» Anforderungen
1. Liste sämtliche in Ziffern geschriebenen Angaben aus dem Textausschnitt über PLAY Airlines auf, Datumsangaben eingeschlossen.
2. Gib aus dem Textausschnitt über PLAY Airlines wortgetreu die Passage zwischen „Knallrot, aber konservativ“ und „schnell wieder hergestellt.“ wieder, beide Stellen eingeschlossen.

##### Textausschnitt

PLAY Airlines: Islands neuster Billigflieger

Knallrot, aber konservativ
PLAY Airlines: Islands neuster Billigflieger

Zuletzt aktualisiert am 14.08.2024

Island ist das Leben mit und neben vulkanischer Aktivität gewöhnt. Nirgendwo sonst auf der Erde gibt es so viele aktive Vulkane, 30 sind es, auf engem Raum. Die ganze Welt weiß das seit 2010, als der Ausbruch des Vulkans Eyjafjallajökull unter einem Gletscher den Flugverkehr in fast ganz Europa tagelang lahmlegte. Diesmal gab es keine der für die Triebwerke kritischen Aschepartikel in der Luft, das Unheil war eher unsichtbar; immer wieder erschütterten Erdstöße die Gegend, auch der nahe Flughafen Keflavik war betroffen: Die Strom- und Wasserversorgung war zeitweise unterbrochen, wurde aber schnell wieder hergestellt.

##########
##### Zeilenauszug

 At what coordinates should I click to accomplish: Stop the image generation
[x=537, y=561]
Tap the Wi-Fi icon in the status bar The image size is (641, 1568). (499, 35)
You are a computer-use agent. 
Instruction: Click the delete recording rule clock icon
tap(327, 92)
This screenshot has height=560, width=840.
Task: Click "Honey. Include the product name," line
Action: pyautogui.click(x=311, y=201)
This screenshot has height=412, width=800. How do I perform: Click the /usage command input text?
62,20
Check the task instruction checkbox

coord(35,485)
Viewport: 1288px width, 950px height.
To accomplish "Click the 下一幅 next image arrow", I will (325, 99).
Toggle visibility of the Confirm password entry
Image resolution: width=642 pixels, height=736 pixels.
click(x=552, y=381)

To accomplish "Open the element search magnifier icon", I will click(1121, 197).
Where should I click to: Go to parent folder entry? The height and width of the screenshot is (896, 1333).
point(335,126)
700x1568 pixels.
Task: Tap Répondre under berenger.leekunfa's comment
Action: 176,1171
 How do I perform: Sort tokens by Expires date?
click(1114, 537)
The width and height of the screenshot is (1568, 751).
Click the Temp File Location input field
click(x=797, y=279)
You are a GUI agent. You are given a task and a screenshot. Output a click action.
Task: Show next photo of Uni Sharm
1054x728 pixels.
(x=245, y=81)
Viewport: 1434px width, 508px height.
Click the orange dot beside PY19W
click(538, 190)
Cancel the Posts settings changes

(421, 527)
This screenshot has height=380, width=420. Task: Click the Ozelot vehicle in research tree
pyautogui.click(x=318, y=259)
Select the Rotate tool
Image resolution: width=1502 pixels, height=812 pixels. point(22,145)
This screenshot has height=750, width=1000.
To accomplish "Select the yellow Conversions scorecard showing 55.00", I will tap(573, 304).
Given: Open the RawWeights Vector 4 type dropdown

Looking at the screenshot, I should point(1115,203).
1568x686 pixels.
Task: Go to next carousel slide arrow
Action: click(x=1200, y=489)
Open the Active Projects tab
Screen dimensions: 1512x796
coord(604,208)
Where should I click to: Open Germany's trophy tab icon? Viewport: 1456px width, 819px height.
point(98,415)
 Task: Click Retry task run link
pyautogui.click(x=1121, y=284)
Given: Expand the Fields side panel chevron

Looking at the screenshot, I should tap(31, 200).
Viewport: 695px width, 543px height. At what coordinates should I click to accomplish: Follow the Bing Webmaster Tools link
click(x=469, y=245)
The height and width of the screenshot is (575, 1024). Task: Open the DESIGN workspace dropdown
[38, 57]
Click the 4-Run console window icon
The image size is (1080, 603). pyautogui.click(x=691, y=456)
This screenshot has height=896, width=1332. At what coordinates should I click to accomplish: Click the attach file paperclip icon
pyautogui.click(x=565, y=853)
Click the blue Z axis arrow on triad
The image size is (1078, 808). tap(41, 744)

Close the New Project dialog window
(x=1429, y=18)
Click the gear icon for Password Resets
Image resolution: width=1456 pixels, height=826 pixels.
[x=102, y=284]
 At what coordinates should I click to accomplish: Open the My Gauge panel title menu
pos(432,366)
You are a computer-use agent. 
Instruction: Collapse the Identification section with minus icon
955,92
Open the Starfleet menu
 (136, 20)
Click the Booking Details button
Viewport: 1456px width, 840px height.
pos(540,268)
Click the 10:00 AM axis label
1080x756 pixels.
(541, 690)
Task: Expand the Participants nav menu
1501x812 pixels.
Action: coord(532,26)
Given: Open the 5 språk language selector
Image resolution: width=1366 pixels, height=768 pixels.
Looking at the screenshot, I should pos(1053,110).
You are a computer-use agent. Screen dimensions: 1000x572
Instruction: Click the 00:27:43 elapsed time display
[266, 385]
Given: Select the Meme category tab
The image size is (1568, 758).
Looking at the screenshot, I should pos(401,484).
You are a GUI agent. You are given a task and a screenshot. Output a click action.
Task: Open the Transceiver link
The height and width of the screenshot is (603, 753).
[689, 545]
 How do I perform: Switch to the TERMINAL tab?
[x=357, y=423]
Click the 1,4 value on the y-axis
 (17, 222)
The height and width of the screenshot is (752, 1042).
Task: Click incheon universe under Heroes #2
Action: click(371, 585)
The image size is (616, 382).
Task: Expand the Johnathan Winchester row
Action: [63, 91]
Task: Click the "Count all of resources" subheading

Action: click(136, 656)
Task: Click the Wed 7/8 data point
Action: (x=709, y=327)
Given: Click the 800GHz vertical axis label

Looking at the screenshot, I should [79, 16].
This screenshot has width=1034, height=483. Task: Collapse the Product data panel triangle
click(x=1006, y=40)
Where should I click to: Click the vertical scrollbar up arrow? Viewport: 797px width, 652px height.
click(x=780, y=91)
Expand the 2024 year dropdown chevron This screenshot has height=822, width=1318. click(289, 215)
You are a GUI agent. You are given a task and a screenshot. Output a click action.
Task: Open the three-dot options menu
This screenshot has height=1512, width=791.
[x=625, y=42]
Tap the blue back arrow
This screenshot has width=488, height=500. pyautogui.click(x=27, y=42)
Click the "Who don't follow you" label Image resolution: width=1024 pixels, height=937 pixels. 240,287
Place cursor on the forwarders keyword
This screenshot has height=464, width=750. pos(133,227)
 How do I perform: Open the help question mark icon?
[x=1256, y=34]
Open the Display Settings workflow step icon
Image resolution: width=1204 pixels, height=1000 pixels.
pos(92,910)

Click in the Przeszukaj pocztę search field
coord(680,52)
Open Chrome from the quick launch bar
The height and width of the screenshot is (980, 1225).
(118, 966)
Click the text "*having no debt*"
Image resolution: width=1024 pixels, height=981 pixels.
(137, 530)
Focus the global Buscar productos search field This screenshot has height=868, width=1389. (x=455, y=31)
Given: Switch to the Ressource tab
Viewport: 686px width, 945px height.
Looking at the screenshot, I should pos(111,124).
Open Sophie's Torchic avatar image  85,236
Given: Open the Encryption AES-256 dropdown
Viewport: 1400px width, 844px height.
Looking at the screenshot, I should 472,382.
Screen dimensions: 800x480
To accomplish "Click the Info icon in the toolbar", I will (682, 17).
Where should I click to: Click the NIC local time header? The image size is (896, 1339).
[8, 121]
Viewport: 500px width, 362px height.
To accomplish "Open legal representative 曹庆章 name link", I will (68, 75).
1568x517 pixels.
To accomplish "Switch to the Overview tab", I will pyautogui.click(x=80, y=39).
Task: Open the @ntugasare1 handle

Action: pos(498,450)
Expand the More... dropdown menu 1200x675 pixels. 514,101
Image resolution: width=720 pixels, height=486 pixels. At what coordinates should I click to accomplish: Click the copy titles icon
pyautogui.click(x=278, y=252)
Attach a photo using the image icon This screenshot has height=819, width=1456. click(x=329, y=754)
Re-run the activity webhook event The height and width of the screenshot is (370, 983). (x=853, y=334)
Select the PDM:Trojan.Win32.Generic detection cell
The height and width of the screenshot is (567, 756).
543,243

##########

» Antworten je Aufgabe
1.
- 14.08.2024
- 30
- 2010

2.
Knallrot, aber konservativ
PLAY Airlines: Islands neuster Billigflieger

Zuletzt aktualisiert am 14.08.2024

Island ist das Leben mit und neben vulkanischer Aktivität gewöhnt. Nirgendwo sonst auf der Erde gibt es so viele aktive Vulkane, 30 sind es, auf engem Raum. Die ganze Welt weiß das seit 2010, als der Ausbruch des Vulkans Eyjafjallajökull unter einem Gletscher den Flugverkehr in fast ganz Europa tagelang lahmlegte. Diesmal gab es keine der für die Triebwerke kritischen Aschepartikel in der Luft, das Unheil war eher unsichtbar; immer wieder erschütterten Erdstöße die Gegend, auch der nahe Flughafen Keflavik war betroffen: Die Strom- und Wasserversorgung war zeitweise unterbrochen, wurde aber schnell wieder hergestellt.